Widely understood as inference to the best explanation, abduction may be conceived of even more generously as a form of backwards-chaining reasoning, with or without explanatory force as the case may be. Adumbrated in remarks of Aristotle (Prior Analytics 2, 69a 20-36), today's notion of abduction is more commonly associated with the American pragmatist, Charles Sanders Peirce (1839-1914), who schematized it as follows:
The surprising fact C is observed. But if A were true, C would be a matter of course. Hence there is reason to suspect that A is true.
(Peirce 1931-58: 5.189)
In some contexts, it is clear that ‘C would be a matter of course’ can be interpreted as ‘C would be explained’. From the fact that, if true, A would explain C, it is conjectured that A might be true. In this form, successful abduction is understood as ‘inference to an explanation’, but it is more faithful to Peirce's schema to say ‘inference from an explanation’. Where there is more than one explanation, abduction opts for the best, that is, the most explanative of them. Some commentators are of the view that ‘C would be a matter of course’ also admits of non-explanationist interpretation. Consider, for example, Newton's celestial mechanics, in which gravitational force acts instantaneously over arbitrary distances. Newton regarded this as a conceptual impossibility, but he tied his acceptance of it to the extraordinary accuracy of the relevant equations. ‘Hypothesis non fingo’, as he famously said. By this Newton meant that he regarded the action-at-a-distance claim as inexplicable. Abductions such as these may be thought of as having instrumental rather than explanatory value. More recent examples of instrumental abduction are Planck's conjecture of quanta and Gell-Mason's conjecture of quarks.

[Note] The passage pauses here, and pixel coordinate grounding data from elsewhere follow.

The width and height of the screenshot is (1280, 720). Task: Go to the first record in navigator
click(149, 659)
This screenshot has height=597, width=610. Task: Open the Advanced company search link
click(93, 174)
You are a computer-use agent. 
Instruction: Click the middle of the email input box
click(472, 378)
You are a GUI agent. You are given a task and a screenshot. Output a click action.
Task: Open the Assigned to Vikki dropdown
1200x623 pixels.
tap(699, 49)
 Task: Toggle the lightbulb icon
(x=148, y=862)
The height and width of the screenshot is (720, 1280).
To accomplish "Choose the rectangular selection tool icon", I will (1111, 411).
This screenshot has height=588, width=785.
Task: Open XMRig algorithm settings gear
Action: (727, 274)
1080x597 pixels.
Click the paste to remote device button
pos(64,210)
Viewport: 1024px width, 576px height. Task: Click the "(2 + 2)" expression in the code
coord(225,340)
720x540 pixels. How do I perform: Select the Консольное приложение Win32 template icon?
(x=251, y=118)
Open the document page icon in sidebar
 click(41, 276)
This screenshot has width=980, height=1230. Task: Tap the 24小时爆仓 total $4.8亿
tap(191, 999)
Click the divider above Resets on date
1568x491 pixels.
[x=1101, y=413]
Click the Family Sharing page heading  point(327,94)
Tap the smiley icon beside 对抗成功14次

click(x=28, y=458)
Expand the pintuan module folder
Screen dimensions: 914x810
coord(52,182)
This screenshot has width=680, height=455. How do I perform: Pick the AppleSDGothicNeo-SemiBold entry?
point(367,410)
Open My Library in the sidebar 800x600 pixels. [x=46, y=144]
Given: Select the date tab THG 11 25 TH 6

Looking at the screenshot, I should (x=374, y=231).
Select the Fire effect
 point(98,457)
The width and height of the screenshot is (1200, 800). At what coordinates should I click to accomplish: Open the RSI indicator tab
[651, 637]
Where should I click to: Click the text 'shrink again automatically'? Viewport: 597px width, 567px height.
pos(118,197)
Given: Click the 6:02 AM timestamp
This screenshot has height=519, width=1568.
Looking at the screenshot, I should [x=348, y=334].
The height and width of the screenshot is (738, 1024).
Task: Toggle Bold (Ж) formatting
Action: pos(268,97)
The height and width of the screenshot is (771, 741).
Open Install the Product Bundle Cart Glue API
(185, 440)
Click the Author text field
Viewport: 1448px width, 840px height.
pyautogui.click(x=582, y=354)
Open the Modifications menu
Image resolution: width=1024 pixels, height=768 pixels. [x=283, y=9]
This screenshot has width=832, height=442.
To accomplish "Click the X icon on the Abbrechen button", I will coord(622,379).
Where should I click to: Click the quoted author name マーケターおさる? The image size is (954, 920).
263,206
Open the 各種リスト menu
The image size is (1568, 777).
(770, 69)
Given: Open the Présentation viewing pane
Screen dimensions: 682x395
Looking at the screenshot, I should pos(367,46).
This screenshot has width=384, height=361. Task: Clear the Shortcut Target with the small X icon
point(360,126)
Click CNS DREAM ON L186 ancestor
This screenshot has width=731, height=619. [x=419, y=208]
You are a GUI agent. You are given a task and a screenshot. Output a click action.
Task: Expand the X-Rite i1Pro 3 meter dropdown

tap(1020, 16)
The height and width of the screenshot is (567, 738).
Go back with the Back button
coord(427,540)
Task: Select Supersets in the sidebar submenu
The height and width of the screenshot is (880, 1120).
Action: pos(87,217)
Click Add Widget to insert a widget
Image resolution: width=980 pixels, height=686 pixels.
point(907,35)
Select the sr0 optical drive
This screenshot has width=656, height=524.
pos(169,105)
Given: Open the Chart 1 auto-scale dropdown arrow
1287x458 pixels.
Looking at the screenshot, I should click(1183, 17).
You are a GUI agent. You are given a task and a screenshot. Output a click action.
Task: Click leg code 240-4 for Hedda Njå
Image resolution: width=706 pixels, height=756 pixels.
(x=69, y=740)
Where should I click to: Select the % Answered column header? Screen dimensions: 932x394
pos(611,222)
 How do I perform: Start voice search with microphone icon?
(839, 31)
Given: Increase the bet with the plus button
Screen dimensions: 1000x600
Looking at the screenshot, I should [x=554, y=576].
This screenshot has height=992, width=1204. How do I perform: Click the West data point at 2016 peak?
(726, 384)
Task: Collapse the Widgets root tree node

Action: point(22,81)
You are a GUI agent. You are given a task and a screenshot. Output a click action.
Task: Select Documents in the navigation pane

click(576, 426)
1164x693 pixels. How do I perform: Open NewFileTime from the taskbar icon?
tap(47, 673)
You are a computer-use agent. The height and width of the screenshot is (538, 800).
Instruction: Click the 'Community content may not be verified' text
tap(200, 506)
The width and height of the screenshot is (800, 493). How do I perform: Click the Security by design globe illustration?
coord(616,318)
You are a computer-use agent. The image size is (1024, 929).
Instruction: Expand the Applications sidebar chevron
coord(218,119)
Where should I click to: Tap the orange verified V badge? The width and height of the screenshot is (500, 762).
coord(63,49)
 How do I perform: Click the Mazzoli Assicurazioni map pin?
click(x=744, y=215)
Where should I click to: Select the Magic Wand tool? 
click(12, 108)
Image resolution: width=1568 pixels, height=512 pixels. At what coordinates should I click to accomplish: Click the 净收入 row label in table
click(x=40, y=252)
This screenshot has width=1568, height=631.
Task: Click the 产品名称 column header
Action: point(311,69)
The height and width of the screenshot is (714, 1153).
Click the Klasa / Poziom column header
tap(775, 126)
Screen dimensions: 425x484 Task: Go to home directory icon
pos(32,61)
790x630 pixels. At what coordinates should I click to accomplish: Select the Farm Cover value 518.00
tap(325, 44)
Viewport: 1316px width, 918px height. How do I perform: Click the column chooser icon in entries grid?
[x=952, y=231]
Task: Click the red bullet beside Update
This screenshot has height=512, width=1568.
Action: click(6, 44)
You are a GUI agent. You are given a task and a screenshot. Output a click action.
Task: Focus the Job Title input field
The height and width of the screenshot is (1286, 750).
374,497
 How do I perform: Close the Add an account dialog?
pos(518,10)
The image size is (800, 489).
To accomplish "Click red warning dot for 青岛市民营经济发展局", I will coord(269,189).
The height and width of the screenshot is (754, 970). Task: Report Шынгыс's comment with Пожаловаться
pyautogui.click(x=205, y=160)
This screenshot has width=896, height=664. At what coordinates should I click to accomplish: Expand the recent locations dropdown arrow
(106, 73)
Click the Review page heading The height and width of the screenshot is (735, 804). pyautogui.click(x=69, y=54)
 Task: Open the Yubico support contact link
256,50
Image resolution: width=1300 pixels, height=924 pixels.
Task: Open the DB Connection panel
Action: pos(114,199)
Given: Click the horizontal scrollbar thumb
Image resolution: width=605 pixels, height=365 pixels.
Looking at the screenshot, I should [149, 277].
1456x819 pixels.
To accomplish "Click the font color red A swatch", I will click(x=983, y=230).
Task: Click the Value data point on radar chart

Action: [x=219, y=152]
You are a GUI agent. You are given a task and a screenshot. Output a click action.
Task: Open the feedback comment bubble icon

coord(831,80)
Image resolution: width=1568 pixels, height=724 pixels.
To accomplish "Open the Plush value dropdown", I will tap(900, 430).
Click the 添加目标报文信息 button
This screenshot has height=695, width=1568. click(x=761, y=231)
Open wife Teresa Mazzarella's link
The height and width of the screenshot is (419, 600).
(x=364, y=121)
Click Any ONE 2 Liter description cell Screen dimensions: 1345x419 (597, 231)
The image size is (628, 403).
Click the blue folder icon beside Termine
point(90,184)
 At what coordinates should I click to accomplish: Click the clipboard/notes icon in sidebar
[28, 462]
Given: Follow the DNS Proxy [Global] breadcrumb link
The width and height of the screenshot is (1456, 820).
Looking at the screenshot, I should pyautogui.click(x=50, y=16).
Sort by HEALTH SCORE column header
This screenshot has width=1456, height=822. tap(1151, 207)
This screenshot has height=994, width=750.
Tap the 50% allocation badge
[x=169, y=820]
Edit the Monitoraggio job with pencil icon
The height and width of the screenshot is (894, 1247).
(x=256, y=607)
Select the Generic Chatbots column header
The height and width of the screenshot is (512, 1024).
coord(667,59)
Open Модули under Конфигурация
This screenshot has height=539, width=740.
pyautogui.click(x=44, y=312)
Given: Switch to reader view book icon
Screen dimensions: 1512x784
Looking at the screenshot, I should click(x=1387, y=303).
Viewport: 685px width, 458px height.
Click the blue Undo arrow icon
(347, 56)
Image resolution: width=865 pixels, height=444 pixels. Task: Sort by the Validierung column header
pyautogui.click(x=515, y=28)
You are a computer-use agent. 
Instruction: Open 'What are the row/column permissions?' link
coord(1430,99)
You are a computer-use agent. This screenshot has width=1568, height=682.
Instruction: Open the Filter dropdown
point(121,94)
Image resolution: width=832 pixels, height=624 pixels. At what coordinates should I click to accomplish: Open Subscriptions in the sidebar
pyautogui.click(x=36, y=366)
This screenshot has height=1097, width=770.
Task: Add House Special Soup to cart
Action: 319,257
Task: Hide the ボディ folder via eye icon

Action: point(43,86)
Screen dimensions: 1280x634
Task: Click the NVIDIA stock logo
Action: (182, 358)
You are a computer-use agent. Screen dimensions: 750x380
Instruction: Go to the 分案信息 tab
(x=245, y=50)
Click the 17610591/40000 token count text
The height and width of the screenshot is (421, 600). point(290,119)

Peirce himself was careful to emphasize the highly conjectural nature of abduction. He holds that abduction is a form of guessing (Peirce 1931-58: 5.172); that a successful abduction lacks probative value, that is, it provides no grounds for believing the abduced proposition to be true (Peirce 1992a: 178); that, rather than believing them, the proper thing to do with abduced hypotheses is to submit them to experimental trial (1931-58: 5. 599, 6. 469-6. 473, 7. 202-19); that the connection between an abduced hypothesis and the observed fact is subjunctive (1931-58: 5. 189); that the inference licensed by abduction is not to the proposition A, but rather to the proposition that A's truth might plausibly be conjectured; and that the inference itself is defeasible (1931-58: 5. 189). As with many of his better ideas, Peirce has nothing like a fully developed account of abduction. But these remarks are telling all the same. It is interesting to speculate on what Peirce's rather bare-bones schema would look like had these six observations been incorporated into it.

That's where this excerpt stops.